Records excerpted from a collection
============
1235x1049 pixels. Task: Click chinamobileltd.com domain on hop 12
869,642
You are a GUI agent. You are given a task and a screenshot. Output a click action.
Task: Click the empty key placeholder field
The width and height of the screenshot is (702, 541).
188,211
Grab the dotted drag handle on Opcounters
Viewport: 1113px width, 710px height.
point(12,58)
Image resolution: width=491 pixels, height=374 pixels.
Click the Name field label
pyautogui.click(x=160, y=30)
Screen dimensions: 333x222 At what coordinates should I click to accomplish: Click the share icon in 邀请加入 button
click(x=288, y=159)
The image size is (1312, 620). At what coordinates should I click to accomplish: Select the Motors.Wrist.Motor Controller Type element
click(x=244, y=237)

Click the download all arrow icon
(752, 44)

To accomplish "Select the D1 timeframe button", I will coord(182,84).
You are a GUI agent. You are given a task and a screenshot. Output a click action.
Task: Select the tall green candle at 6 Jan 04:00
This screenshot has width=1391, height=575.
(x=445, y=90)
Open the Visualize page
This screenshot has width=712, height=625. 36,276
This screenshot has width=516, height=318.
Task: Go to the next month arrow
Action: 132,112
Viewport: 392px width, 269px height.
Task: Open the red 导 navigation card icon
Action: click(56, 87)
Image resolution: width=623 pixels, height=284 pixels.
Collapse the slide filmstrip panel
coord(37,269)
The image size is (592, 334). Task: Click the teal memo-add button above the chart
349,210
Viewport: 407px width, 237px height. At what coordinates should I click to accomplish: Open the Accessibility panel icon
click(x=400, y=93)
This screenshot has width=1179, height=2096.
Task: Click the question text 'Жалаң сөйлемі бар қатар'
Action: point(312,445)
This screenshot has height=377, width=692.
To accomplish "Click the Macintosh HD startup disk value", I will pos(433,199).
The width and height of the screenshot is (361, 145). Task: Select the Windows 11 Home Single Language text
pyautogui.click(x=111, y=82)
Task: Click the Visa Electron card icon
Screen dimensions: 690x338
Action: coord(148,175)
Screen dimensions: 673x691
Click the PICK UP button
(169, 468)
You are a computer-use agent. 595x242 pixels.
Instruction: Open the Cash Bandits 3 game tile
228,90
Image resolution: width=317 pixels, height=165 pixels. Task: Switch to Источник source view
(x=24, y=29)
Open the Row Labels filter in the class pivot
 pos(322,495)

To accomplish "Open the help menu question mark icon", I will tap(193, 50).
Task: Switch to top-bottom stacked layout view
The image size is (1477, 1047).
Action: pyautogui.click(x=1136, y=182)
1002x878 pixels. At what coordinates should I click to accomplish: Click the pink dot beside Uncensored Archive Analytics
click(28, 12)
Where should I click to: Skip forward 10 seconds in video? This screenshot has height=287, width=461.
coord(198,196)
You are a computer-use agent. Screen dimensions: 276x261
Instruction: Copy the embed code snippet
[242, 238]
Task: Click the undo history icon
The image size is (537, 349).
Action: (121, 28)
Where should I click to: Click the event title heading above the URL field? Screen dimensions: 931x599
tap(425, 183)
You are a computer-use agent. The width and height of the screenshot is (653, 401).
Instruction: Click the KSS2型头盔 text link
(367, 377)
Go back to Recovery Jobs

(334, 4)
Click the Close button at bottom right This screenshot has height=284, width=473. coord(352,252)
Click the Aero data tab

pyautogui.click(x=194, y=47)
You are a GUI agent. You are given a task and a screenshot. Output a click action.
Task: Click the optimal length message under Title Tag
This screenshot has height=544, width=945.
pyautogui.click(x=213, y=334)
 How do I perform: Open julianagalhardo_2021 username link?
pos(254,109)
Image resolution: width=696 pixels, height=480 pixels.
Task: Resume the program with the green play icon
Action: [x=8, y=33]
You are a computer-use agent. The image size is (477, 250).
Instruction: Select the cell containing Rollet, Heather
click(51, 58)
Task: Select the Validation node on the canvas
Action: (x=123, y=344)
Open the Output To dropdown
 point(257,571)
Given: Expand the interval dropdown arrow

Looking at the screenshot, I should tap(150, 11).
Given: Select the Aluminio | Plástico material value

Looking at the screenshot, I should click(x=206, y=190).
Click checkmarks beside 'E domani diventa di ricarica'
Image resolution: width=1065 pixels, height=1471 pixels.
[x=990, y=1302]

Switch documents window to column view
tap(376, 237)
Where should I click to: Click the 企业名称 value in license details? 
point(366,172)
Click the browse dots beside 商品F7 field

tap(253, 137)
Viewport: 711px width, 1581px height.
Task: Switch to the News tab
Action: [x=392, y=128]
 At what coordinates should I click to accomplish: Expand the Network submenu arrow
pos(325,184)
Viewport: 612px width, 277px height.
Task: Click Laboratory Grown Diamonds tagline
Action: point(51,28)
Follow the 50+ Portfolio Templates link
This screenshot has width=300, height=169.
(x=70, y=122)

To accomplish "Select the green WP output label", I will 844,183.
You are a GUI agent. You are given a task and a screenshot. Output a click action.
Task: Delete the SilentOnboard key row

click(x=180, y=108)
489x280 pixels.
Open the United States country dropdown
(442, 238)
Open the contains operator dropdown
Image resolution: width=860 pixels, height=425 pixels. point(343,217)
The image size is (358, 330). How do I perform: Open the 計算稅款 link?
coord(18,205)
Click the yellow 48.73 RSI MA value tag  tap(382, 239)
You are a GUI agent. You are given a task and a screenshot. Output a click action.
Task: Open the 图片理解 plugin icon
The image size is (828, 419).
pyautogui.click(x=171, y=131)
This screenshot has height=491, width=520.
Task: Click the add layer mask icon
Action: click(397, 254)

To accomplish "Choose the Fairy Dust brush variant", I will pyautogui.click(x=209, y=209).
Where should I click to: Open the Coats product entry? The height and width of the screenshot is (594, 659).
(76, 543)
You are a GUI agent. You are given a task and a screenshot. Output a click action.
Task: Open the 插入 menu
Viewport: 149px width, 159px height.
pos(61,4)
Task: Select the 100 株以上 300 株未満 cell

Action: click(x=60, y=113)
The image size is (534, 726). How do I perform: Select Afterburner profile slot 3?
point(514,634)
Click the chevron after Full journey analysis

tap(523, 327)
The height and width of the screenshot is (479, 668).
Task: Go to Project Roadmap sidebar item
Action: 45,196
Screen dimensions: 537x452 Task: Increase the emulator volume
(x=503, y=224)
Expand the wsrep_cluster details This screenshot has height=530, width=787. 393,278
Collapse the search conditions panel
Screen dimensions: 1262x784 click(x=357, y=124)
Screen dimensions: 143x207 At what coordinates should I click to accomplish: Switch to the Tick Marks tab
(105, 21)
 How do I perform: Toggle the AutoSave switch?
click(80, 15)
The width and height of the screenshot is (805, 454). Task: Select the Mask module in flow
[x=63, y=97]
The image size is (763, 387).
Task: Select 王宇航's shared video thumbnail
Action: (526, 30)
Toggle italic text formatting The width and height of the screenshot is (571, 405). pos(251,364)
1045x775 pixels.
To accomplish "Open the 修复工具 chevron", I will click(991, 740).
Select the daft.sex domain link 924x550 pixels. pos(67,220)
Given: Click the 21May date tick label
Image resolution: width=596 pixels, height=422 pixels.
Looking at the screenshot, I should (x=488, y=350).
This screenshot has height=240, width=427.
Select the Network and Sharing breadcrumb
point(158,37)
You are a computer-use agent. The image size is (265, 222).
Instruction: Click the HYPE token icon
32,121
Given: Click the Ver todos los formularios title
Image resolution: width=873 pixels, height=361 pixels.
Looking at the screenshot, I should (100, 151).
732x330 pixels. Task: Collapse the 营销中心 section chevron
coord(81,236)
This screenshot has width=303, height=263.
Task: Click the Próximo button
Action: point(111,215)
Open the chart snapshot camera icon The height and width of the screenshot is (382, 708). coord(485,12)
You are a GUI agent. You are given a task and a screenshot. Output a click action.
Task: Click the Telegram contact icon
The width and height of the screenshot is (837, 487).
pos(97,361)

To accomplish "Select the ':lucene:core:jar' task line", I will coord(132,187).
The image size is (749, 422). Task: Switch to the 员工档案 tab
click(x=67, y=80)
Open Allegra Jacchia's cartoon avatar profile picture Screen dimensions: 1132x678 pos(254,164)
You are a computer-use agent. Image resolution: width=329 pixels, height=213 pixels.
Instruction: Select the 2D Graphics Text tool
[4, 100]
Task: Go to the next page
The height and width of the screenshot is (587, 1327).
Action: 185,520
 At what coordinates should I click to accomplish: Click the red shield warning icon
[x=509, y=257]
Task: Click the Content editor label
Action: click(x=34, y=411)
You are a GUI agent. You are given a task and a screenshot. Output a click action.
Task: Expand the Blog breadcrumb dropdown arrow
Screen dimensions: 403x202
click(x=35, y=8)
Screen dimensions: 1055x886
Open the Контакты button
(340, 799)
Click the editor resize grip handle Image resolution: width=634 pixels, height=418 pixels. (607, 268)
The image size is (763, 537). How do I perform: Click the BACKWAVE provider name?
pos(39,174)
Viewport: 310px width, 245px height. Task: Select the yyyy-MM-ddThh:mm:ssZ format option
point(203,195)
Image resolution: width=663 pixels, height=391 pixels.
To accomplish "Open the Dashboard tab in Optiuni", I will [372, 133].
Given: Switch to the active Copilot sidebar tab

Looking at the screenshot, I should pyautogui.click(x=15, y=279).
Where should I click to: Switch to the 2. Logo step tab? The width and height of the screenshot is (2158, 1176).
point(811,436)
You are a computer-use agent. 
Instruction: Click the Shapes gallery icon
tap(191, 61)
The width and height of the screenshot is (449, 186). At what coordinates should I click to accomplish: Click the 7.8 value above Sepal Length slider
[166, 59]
============
## TASK ITEM
Set down, exactly and in full, the lines from the one containing "Open the chart" through the end of the entries; no other line belongs.

## RESPONSE AREA
Open the chart snapshot camera icon The height and width of the screenshot is (382, 708). coord(485,12)
You are a GUI agent. You are given a task and a screenshot. Output a click action.
Task: Click the Telegram contact icon
The width and height of the screenshot is (837, 487).
pos(97,361)

To accomplish "Select the ':lucene:core:jar' task line", I will coord(132,187).
The image size is (749, 422). Task: Switch to the 员工档案 tab
click(x=67, y=80)
Open Allegra Jacchia's cartoon avatar profile picture Screen dimensions: 1132x678 pos(254,164)
You are a computer-use agent. Image resolution: width=329 pixels, height=213 pixels.
Instruction: Select the 2D Graphics Text tool
[4, 100]
Task: Go to the next page
The height and width of the screenshot is (587, 1327).
Action: 185,520
 At what coordinates should I click to accomplish: Click the red shield warning icon
[x=509, y=257]
Task: Click the Content editor label
Action: click(x=34, y=411)
You are a GUI agent. You are given a task and a screenshot. Output a click action.
Task: Expand the Blog breadcrumb dropdown arrow
Screen dimensions: 403x202
click(x=35, y=8)
Screen dimensions: 1055x886
Open the Контакты button
(340, 799)
Click the editor resize grip handle Image resolution: width=634 pixels, height=418 pixels. (607, 268)
The image size is (763, 537). How do I perform: Click the BACKWAVE provider name?
pos(39,174)
Viewport: 310px width, 245px height. Task: Select the yyyy-MM-ddThh:mm:ssZ format option
point(203,195)
Image resolution: width=663 pixels, height=391 pixels.
To accomplish "Open the Dashboard tab in Optiuni", I will [372, 133].
Given: Switch to the active Copilot sidebar tab

Looking at the screenshot, I should pyautogui.click(x=15, y=279).
Where should I click to: Switch to the 2. Logo step tab? The width and height of the screenshot is (2158, 1176).
point(811,436)
You are a computer-use agent. 
Instruction: Click the Shapes gallery icon
tap(191, 61)
The width and height of the screenshot is (449, 186). At what coordinates should I click to accomplish: Click the 7.8 value above Sepal Length slider
[166, 59]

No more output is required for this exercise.